» **Objetivo**:
¿Puedes seguir escribiendo el texto sobre la serie The Newsroom a partir de su última frase?

Por Diego E. Barros
El creador de El Ala Oeste de la Casa Blanca regresa para diseccionar el periodismo y, de paso, EEUU en The Newsroom
En el salón de actos de una universidad norteamericana una estudiante se levanta y lanza una pregunta ―retórica― a los invitados sentados en el escenario:
―¿Pueden decirnos por qué EEUU es el mejor país del mundo?
En el escenario, los contertulios invitados se apresuran a contestar. A un lado, la representante oficial de la América demócrata y liberal en el sentido estadounidense del término:
―Diversidad y oportunidad, dice ella.
Al otro, el representante de la América republicana y neoconservadora:
―Libertad y libertad así que mantengámonos así, responde él.

» **Material proporcionado**:
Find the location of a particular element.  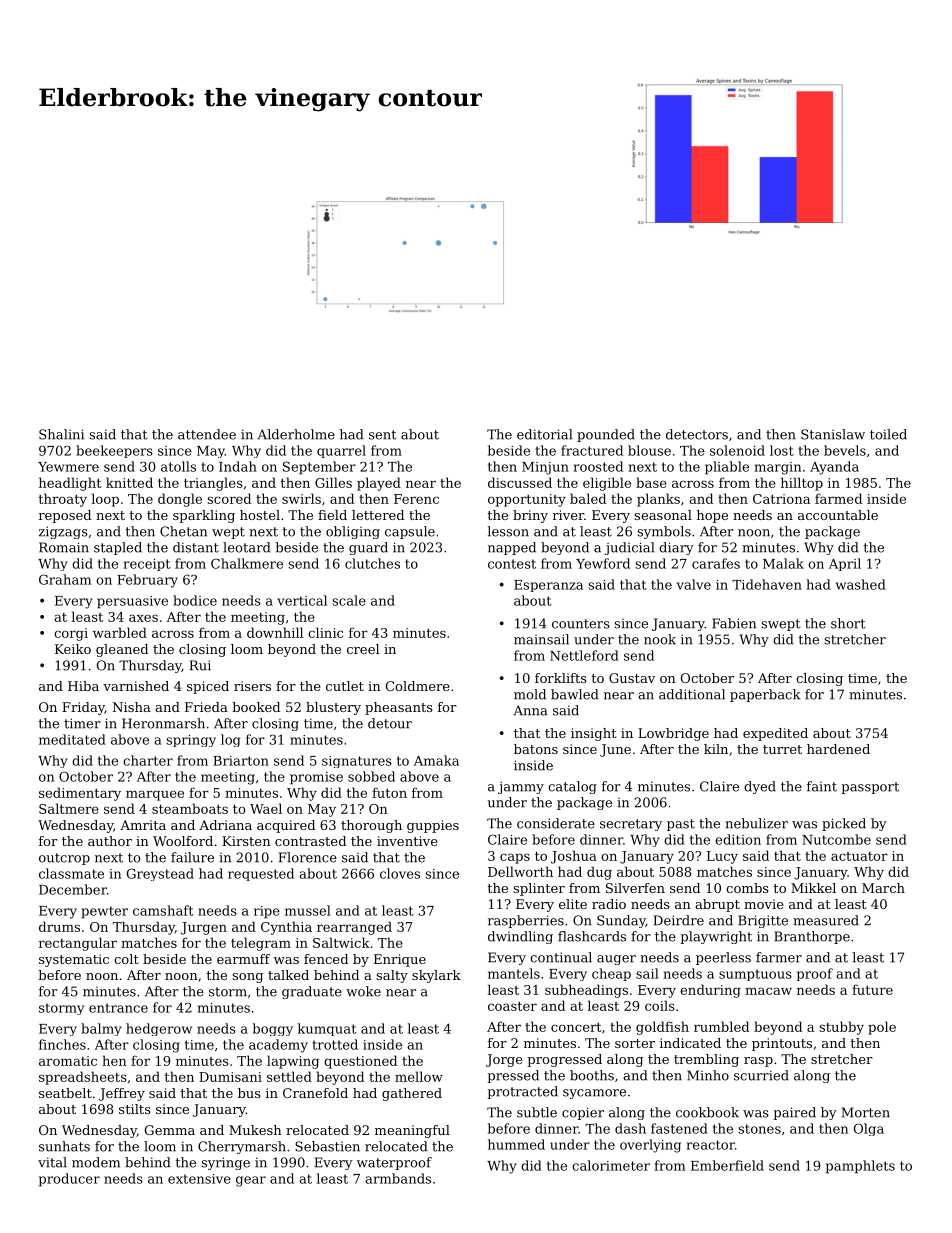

» **Resultado**:
En medio, un presentador de noticias taciturno. Rehúye la pregunta por dos veces pero, en medio de una especie de crisis de ansiedad y ante las insistencias del moderador abre la caja de Pandora:
―¡No es el mejor país del mundo, profesor! Esa es mi respuesta.
Silencio en la sala. El moderador pide una aclaración:
―Sí, reitera.
El moderador intenta cambiar de tema pero el periodista que ha despertado del letargo en el que estaba sumido lo interrumpe:
―Está bien. Sharon (se dirige a la comentarista demócrata) el presupuesto para Artes no cuenta para nada. Sí, nos cuesta un penique de nuestro sueldo, pero él (se dirige al republicano) te ataca con eso siempre que quiere. No cuesta dinero, cuesta votos. Cuesta horas de programación y ríos de tinta. ¿Sabes por qué a la gente no le gustan los liberales? Porque pierden. Si los liberales son tan jodidamente listos, ¿por qué pierden siempre?
Mientras la comentarista liberal, a duras penas consigue salir de su asombro se gira y dispara a la derecha.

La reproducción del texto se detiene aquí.